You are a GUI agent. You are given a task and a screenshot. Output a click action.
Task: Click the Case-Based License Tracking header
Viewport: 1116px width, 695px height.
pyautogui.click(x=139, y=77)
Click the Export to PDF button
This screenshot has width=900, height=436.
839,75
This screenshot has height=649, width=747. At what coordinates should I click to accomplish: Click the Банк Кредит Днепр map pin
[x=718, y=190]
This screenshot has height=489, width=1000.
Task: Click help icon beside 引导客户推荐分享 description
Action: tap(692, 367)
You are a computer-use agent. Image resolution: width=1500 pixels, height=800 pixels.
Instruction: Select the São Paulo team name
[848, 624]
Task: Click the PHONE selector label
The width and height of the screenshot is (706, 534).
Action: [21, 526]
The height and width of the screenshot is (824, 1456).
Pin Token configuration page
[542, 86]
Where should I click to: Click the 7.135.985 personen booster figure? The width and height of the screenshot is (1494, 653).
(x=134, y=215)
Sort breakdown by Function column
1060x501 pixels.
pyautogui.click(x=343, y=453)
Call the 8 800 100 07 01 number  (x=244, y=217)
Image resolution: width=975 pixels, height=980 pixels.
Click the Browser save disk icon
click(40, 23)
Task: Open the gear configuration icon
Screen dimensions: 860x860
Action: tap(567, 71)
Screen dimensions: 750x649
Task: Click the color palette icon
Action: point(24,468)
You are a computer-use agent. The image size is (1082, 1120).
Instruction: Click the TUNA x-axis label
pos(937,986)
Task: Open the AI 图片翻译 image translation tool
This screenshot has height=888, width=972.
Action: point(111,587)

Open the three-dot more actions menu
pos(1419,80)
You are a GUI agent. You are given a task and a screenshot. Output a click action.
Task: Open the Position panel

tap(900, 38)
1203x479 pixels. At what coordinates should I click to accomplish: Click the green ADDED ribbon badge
§ §
What this task involves
Look for the word "computer" in the data, then return every line that contains it.

Solution for this exercise
You are a computer-use agent. Image resolution: width=1500 pixels, height=800 pixels.
You are a computer-use agent. The image size is (1082, 1120).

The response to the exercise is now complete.